Remediation of a cluster failed as compliance check reported the host as 'non-compliant' when using Cisco HSM for vLCM
search cancel

Remediation of a cluster failed as compliance check reported the host as 'non-compliant' when using Cisco HSM for vLCM

book

Article ID: 407331

calendar_today

Updated On:

Products

VMware vSphere ESXi

Issue/Introduction

  • When performing remediation of a single-image cluster through Lifecycle Manager in vCenter Server, the process fails during the final compliance check for each host in the cluster.
  • When a manual compliance check is run, the host then becomes compliant and remediation can be triggered for the remaining hosts in the cluster.
  • Issue is only seen when Cisco HSM is used to manage 'firwmare and driver addon' on the cluster.

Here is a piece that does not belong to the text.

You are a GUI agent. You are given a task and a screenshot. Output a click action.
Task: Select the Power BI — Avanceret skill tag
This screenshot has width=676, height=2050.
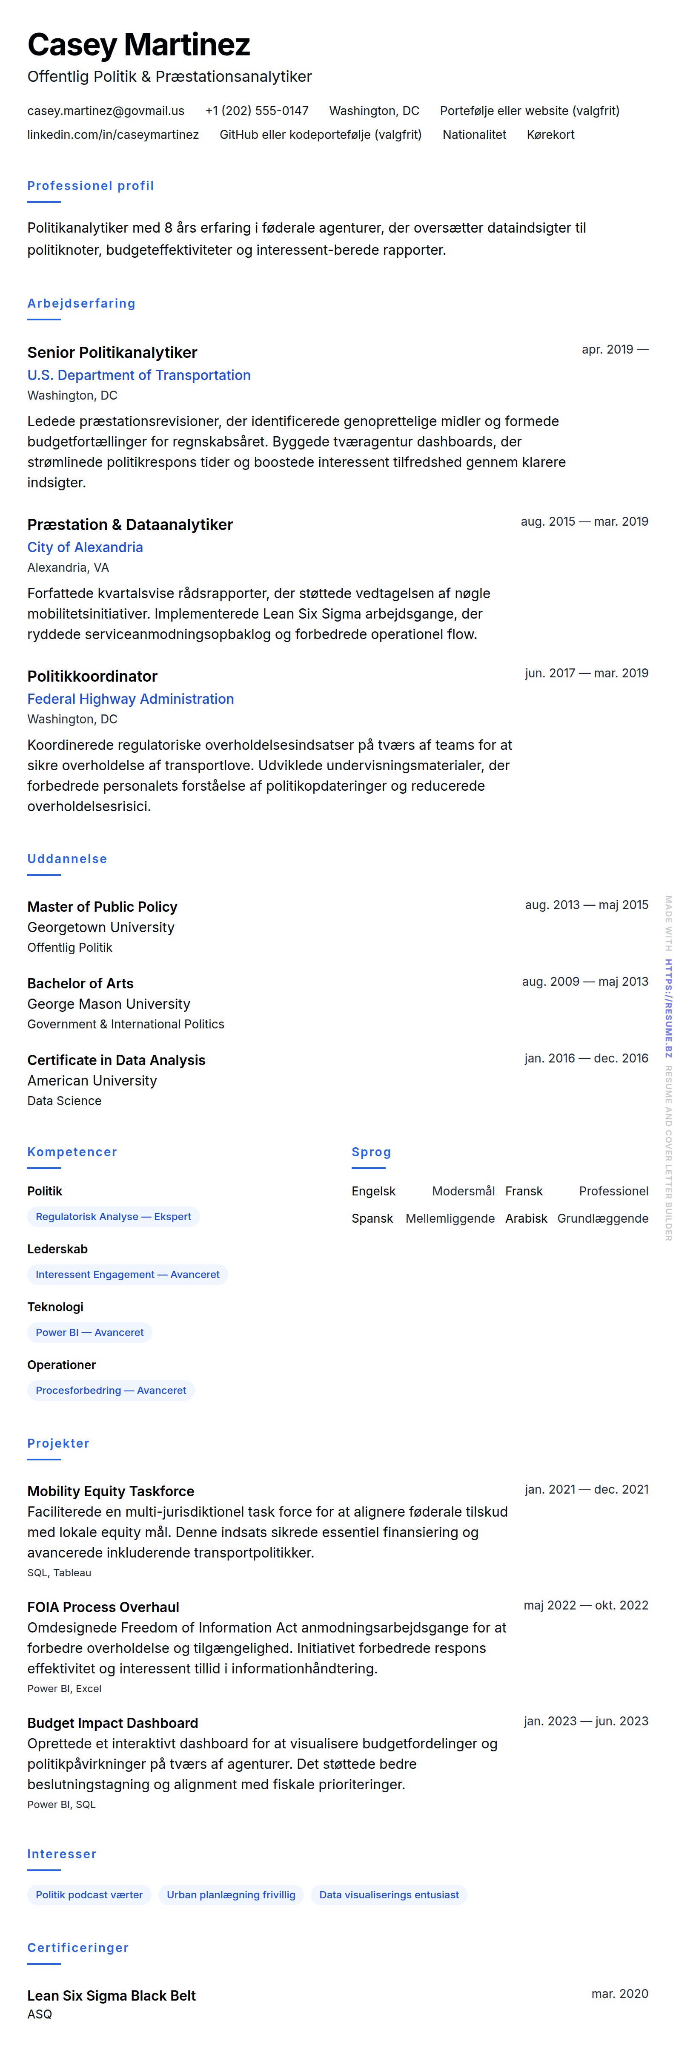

  • Reviewing Update manager logs at /var/log/vmware/vmware-updatemgr/vum-server/vmware-vum-server.log, the below error is seen:

    YYYY-MM-DDTHH:MM:SS info vmware-vum-server[1280836] [Originator@6876 sub=ServiceProvider] [EmbeddedPyServiceProvider 1834] HSM Task Info JSON String: {"operationStatusCode": 200, "messages": [], "id": "task-########", "description": "Task task-########", "action": "SCAN", "startTime": "YYYY-MM-DD HH:MM:SS +0000 UTC m=+#####.######", "hosts": ["host-#####"], "status"
    : "SUCCEEDED", "progress": 100, "complianceScanMap": {"host-#####": {"fwCompliance": "NON-COMPLIANT", "fwStageStatus": "STAGED", "internalIntegrity": "NON-COMPLIANT", "deviations": [{"systemComponent": {"name": "ServerFirmware Package", "id": "HUU", "description": "ServerFirmware Package", "type": "OTHER"}, "compliance": "NON-COMPLIANT", "currentVersion": "5.2(2.240074)", "targetVersion": "5.2
    (2.240074)", "messages": ["Deviation in HUU component."]}], "impact": {"maintenanceModeRequired": true, "preImageUpdateRequired": true, "intermediateRebootRequired": true, "intermediateRebootHwResetRequired": true, "postImageUpdateRequired": true, "finalRebootRequired": false, "finalRebootHwResetRequired": false}, "messages": ["The 'Distributable' Configured in Intersight supports the model of
    YYYY-MM-DDTHH:MM:SS info vmware-vum-server[09853] [Originator@6876 sub=Telemetry] [TelemetryManager 261] Sending telemetry data: {"@type":"pman_error_report","taskId":"#######-####-####-####-######|#######-####-####-####-########","entityId":"######-####-####-####-######|host-#####","parentTaskId":"","errorMessageId":"com.vmware.vcIntegrity.lifecycle.RemediateClus
    terTask.HostNotCompliantAfterRemediation","errorMessage":"After host 'ESXi_FQDN' remediation completed, compliance check reported host as 'non-compliant'. The image on the host does not match the image set for the cluster. Retry the cluster remediation operation.","errorTime":"HH:MM:SS"}

  • Reviewing the HSM logs at the same time at /var/log/vmware/vmware-updatemgr/vum-server/hsm-service.log shows that the POST_IMAGE_UPDATE check for the host has succeeded, thereby triggering the compliance check scan.

    YYYY-MM-DDT:HH:MM:SS info vmware-vum-server[207251] [Originator@6876 sub=Hsl::RemediationManager opID=#######-####-####-####-######] [RemediationManager 352] PerformHwUpdate called action: POST_IMAGE_UPDATE for host: host-##### with host name: ESXi_FQDN
    YYYY-MM-DDT:HH:MM:SS [Dummy-54]hsmService:419 [INFO] Retrieved information of task task-########: {"id":"task-########","description":"Task task-######## Intersight WF:","action":"POST_IMAGE_UPDATE","startTime":"YYYY-MM-DD HH:MM:SS,"hosts":["host-#####"],"status":"SUCCEEDED","progress":100,"operationStatusCode":200,"messages":["POSTUPDATE passed for host host-#####"]}

Environment

VMware vCenter Server 8.x
VMware ESXi 8.x

Cause

The Cisco HSM reports the POST_IMAGE_UPDATE status as "succeeded" despite the blade discovery process at the HSM still being in progress.
Consequently, vCenter initiates a host compliance check, which immediately fails.

Resolution

Cisco is aware of this issue and are working towards a fix.

In the meantime, the below workaround can be attempted:
Once the blade discovery process completes on Cisco HSM, manually run a compliance check on the host where remediation has failed. The host would then be compliant with the cluster image.